Records on locating visible targets
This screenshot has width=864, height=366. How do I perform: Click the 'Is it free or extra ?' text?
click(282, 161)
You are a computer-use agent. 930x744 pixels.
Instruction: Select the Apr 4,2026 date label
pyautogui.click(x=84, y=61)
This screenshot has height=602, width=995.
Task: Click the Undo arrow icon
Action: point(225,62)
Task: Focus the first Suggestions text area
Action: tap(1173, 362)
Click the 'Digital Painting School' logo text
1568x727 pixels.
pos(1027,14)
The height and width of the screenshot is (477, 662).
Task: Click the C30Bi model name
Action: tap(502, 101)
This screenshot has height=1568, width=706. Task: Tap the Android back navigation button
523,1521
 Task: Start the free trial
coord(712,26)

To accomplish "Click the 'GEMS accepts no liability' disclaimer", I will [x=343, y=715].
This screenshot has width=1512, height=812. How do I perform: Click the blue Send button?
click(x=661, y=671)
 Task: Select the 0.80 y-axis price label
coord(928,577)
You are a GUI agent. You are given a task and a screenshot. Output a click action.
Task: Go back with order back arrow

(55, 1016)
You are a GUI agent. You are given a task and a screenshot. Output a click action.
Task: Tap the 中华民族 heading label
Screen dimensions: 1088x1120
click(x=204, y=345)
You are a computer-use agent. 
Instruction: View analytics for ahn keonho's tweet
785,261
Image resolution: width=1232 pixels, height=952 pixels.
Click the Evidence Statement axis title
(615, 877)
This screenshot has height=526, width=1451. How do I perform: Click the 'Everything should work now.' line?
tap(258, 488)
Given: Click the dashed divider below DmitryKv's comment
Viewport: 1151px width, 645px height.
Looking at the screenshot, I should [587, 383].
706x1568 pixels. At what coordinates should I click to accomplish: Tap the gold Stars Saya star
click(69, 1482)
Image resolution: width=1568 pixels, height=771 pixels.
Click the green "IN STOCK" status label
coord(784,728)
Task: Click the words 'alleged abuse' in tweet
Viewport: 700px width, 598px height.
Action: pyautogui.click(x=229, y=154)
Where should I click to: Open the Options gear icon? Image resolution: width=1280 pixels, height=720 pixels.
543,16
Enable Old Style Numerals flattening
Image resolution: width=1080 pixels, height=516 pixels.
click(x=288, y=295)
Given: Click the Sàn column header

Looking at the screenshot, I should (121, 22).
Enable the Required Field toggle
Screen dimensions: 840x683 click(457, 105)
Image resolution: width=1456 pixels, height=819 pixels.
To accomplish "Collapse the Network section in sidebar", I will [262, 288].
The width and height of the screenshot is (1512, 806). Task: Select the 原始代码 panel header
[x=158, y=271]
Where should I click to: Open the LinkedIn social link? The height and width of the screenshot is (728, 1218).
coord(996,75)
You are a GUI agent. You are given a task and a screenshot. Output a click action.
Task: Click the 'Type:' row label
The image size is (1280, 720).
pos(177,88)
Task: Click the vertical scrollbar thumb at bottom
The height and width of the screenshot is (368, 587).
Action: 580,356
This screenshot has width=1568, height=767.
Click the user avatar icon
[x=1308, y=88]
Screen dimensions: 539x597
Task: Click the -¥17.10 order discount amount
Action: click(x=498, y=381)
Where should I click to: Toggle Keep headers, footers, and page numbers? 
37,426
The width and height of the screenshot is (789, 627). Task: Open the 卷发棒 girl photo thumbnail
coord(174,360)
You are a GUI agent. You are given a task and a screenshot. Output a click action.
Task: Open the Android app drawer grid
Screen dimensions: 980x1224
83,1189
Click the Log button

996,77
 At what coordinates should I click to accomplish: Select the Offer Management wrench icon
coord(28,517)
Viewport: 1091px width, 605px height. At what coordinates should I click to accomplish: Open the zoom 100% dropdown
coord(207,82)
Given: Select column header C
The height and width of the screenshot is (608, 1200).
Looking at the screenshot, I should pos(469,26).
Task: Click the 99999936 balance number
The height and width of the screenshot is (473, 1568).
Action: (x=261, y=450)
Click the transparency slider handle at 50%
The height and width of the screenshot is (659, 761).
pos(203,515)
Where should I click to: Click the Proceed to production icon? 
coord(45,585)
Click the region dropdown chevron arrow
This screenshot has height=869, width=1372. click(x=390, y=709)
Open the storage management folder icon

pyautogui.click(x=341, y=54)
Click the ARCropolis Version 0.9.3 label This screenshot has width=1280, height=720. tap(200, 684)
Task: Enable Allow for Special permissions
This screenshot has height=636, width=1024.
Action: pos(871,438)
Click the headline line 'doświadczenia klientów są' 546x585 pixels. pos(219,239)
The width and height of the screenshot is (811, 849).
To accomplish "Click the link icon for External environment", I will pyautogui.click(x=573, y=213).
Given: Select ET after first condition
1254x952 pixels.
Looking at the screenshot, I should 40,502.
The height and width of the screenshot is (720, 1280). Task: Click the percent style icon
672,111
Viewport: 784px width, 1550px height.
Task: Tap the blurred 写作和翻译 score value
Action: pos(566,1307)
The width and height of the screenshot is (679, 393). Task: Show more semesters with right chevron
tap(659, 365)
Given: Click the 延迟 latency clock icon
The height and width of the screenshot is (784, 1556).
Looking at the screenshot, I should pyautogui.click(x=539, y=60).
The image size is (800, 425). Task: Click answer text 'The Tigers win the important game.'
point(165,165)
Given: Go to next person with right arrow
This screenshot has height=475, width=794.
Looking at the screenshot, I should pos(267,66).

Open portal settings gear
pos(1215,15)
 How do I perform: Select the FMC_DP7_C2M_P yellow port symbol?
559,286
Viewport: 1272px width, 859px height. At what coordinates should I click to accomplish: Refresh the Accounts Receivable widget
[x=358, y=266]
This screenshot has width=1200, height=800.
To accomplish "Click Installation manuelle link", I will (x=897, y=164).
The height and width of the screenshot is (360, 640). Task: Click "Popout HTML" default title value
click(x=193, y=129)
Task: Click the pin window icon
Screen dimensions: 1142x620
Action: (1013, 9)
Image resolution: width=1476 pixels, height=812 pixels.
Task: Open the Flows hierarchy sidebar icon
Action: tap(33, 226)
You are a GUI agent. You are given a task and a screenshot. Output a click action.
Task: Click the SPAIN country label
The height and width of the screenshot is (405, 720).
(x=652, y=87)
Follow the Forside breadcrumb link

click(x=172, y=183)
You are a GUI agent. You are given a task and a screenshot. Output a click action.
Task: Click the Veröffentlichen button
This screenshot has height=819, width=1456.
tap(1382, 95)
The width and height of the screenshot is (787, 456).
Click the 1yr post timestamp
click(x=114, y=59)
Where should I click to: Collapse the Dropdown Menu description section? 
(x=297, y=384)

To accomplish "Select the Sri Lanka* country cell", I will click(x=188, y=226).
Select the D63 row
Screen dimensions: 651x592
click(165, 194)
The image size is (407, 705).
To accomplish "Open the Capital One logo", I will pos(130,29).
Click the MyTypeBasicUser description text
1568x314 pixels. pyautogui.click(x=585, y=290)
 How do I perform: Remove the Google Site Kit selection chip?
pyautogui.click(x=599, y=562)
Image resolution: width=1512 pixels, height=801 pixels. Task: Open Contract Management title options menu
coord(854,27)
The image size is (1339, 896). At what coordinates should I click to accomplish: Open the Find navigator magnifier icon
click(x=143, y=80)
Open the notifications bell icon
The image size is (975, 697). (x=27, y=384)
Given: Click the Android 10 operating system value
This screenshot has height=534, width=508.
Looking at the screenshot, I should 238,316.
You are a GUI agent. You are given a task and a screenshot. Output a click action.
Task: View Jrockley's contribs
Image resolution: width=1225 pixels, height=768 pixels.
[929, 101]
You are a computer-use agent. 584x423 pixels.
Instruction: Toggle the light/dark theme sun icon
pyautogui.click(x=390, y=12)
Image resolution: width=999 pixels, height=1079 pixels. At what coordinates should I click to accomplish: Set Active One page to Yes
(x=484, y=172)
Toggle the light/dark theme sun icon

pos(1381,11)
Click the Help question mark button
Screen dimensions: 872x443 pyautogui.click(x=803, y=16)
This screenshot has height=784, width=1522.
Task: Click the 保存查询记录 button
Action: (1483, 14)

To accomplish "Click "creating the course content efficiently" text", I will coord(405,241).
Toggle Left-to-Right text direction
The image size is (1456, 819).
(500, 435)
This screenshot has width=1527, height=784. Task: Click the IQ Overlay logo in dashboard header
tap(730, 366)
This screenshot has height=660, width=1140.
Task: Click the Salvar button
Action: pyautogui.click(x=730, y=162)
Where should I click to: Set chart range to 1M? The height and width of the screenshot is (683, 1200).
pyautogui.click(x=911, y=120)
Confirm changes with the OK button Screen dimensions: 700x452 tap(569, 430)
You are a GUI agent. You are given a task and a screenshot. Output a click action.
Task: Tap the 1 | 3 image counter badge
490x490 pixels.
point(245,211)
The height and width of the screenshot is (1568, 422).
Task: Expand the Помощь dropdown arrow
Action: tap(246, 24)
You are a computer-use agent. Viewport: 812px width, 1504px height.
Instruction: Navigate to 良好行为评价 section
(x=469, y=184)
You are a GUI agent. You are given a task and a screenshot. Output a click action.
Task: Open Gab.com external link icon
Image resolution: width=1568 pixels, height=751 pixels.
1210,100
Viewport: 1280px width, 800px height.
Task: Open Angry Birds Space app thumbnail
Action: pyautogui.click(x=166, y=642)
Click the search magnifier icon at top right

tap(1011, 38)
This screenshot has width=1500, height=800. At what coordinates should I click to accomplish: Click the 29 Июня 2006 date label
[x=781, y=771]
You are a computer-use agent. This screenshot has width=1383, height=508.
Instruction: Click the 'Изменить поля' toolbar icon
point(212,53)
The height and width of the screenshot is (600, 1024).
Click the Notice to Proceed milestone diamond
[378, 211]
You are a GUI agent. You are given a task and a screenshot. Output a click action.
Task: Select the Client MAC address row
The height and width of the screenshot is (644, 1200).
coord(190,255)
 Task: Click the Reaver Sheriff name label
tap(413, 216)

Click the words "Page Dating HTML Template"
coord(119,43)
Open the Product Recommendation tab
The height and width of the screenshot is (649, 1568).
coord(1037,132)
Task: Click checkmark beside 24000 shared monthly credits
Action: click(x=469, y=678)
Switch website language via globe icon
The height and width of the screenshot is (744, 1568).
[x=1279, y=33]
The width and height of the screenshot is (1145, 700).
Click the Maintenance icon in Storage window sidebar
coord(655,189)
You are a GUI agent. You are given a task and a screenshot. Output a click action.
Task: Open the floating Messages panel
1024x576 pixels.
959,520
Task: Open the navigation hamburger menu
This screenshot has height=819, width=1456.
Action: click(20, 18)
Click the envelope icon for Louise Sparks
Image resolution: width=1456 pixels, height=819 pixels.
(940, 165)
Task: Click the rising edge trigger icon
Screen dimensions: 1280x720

## Stated goal
Output as a numbered list the lines starting with the one that contains "Task: Open the navigation hamburger menu" and going on through the end of the records, leaving out any blank lines.

## Exercise solution
1. Task: Open the navigation hamburger menu
2. This screenshot has height=819, width=1456.
3. Action: click(20, 18)
4. Click the envelope icon for Louise Sparks
5. Image resolution: width=1456 pixels, height=819 pixels.
6. (940, 165)
7. Task: Click the rising edge trigger icon
8. Screen dimensions: 1280x720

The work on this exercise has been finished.